Sometimes in a movie, the means can justify the ends.

Director Roland Emmerich had no particular interest in the supposed Mayan prophecy that the world would end on December 21, 2012. What he did want to do was make a biblical flood movie, and found his excuse to destroy the world this time in a combination of the Mesoamerican Long Count Calendar and the pseudoarcheology book "Fingerprints of the Gods," which claims that an ancient advanced civilization met a disastrous end around the time of the last Ice Age. Given that this is the man who made "Independence Day," chances are audiences were coming to see how he was planning to end the world, not why or what was going to happen after the fact.

In this regard, the film was successful. Roger Ebert said the film delivered exactly what was promised, if nothing else. "You think you've seen end-of-the-world movies?" his 3.5-star review read. "This one ends the world, stomps on it, grinds it up and spits it out." The Washington Monument cracks in half. St. Peter's Basilica topples over, complete with an extremely on-the-nose crack forming between the fingertips of God and Adam in Michelangelo's famous scene depicting the Creation of Adam. Los Angeles collapses into the seas. The Yellowstone caldera erupts in a hailstorm of fiery meteors. An aircraft carrier is lifted ashore by a massive wave and crushes the White House. Dogs and cats, living together. It's mass hysteria, but how exactly does it all go down, and what is it trying to tell us about people and our interactions with our environment?

Why does the world end in the movie 2012?

Technically, the plot point by which an excess amount of a new type of solar radiation gets trapped in the Earth's core and heats it to dangerously unsustainable levels is rather similar to the scientific consensus about global climate change, just moved a couple of layers inward from the atmosphere to the lithosphere. Sure, it's all a load of hooey, but there is, theoretically, an opportunity for a metaphor there.
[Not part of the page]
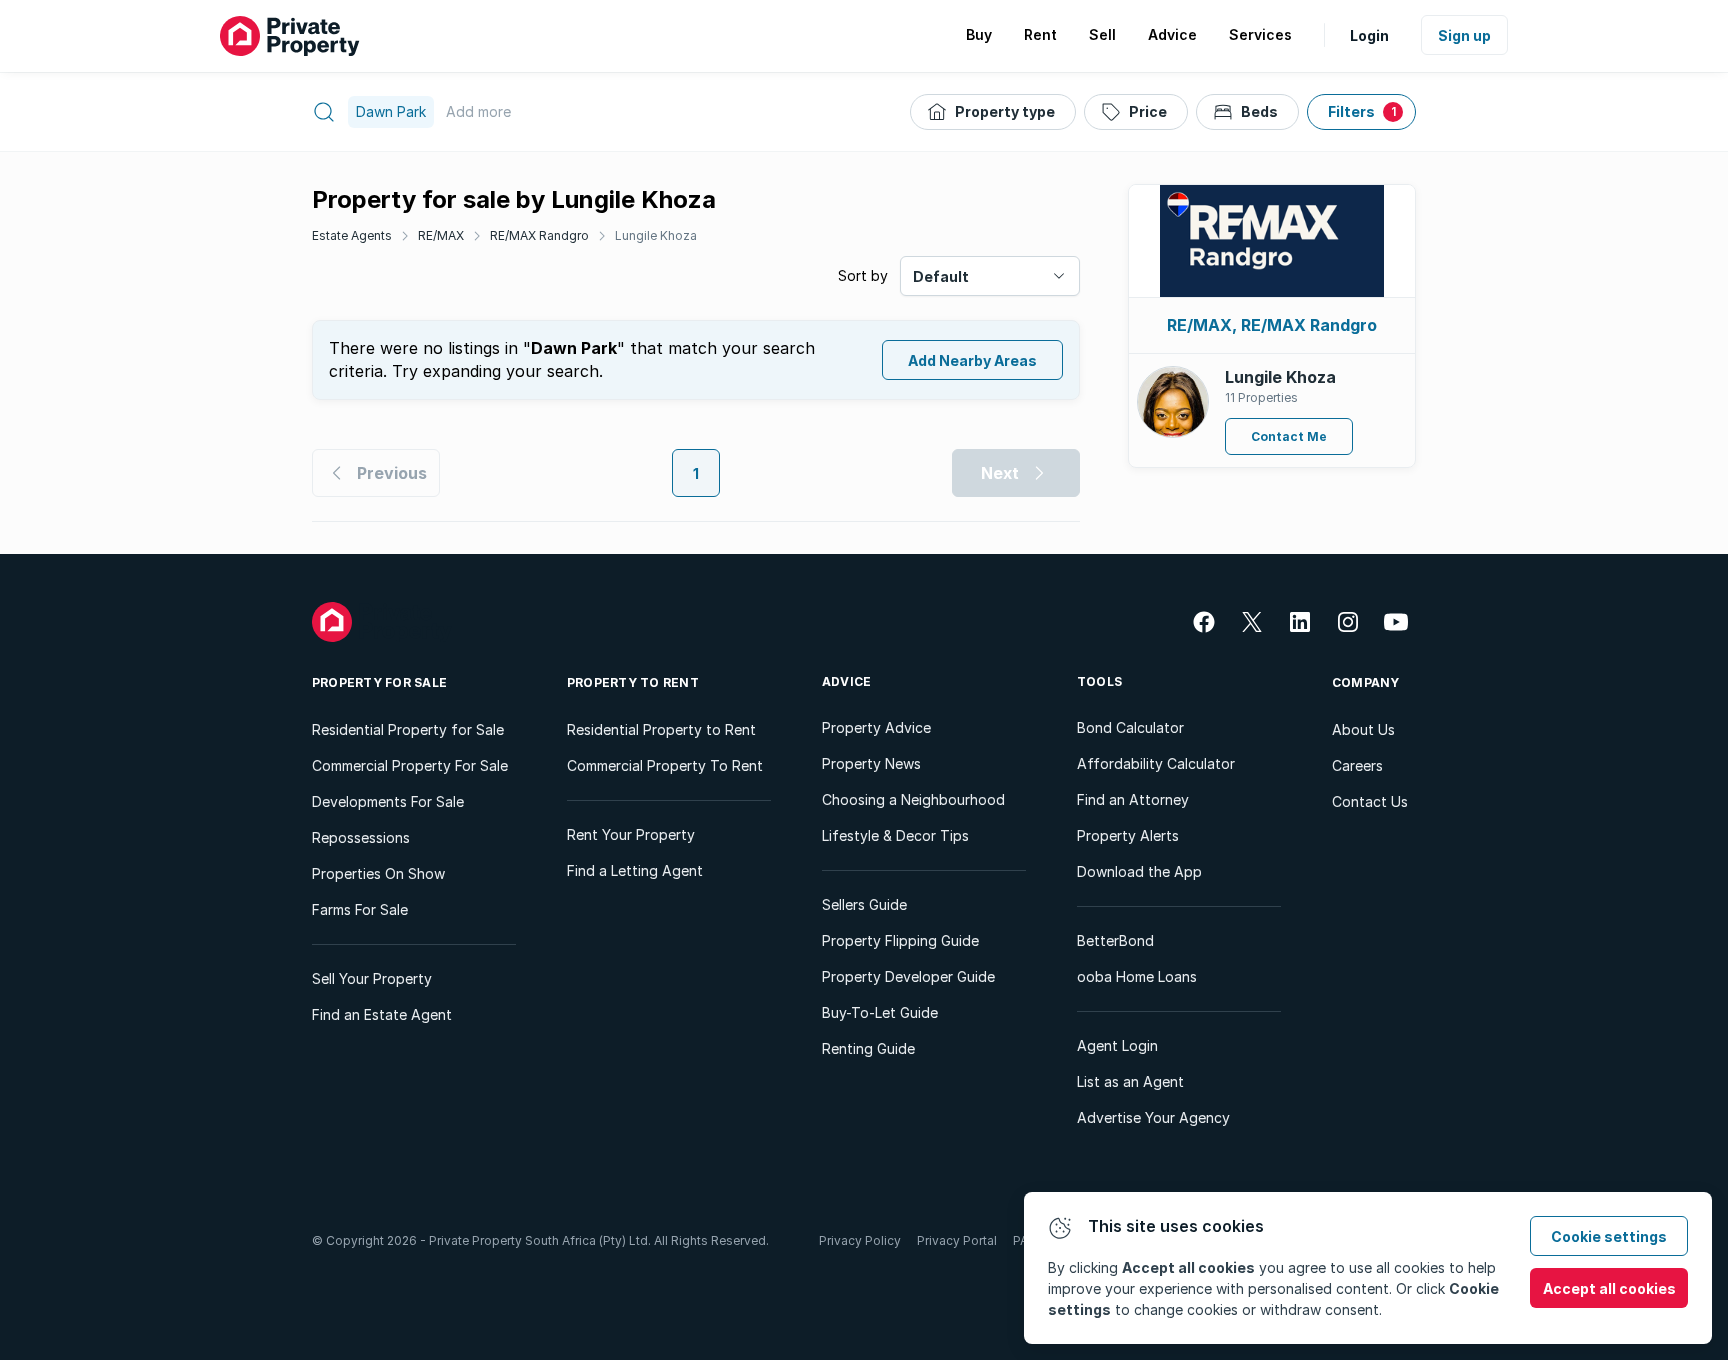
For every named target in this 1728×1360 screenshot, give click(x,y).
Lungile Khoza (656, 235)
Emmerich's not really interested in the specific mechanics of the disaster. After all, he already made his climate change movie, 2004's "The Day After Tomorrow," and while that film was unequivocal about the dangers a rapidly changing climate could pose to humanity, neither the results nor the process by which those dangers are presented in the film hold up to scientific scrutiny.

The same is true of "2012," which a panel of NASA scientists once voted the most scientifically-flawed film ever made. In "2012," there's no hope of reversing or mitigating the oncoming disaster. One year after the new danger is discovered, the governments of the world are already building a series of massive arks meant to preserve some tiny fraction of humanity through the cataclysms that are to come. It's here where the film's message, such as it is, arrives.

What does the movie 2012 have to say about crisis response?

Rather than looking at how the world might rally in order to respond to a looming disaster, the film points at the cynicism with which the people in power treat the general population. The arks are funded by selling some of their spots for €1 billion apiece, with much of the remaining allotment given to people deemed important enough to be worth saving. Everyone else is on their own.

This thread was played up in its marketing even before the movie reached theaters. The film's first teaser features text asking, "How would the governments of the world prepare six billion people for the end of the world?" then answers its own question as a massive tide of floodwater rushes over the Himalyas: "They wouldn't." Its full-length trailer shows Chiwetel Ejiofor's geologist Adrian Helmsley asking the question of the White House Chief of Staff Carl Anheuser (arch-cynic extraordinaire Oliver Platt), "So when do you let the people know?" 

The withering look Anheuser gives him out to be enough, but the trailer includes his answer about preserving that continuity of the species, and Helmsley's own disbelief that they won't give the people a chance to fight for their lives.

Can anyone beat the odds in the face of 2012's disaster?

That's exactly what Jackson Curtis (John Cusack) does for his two children and his ex-wife Kate (Amanda Peet). Curtis is a struggling science fiction writer moonlighting as a chauffeur who stumbles upon evidence of what's happening at Yellowstone National Park and sets out on a desperate journey to ensure his and his family's survival. 

But even they are helped by their connections to wealth and power. Kate is dating a doctor (Tom McCarthy) with a pilot's license who helps them escape from a collapsing Los Angeles. Jackson works for a Russian billionaire (Zlatko Buric) whose plane flies them to China to rendezvous with the arks. The ticketless family is turned away at the door — it feels very "let the first-class passengers onto the lifeboats" — but manages to stowaway on another ark, and even save it from flooding for good measure. So the film is also about that oldest of subjects: a father's all-consuming desire to ensure the safety of his family. 

While the Curtis family is saved, the floodwaters rage outside. Their family of four has made it, has beat the system and the callous indifference of those preparing for the catastrophe. Another 5.9 billion people did not. Hopefully, they got to see something cool on their way out.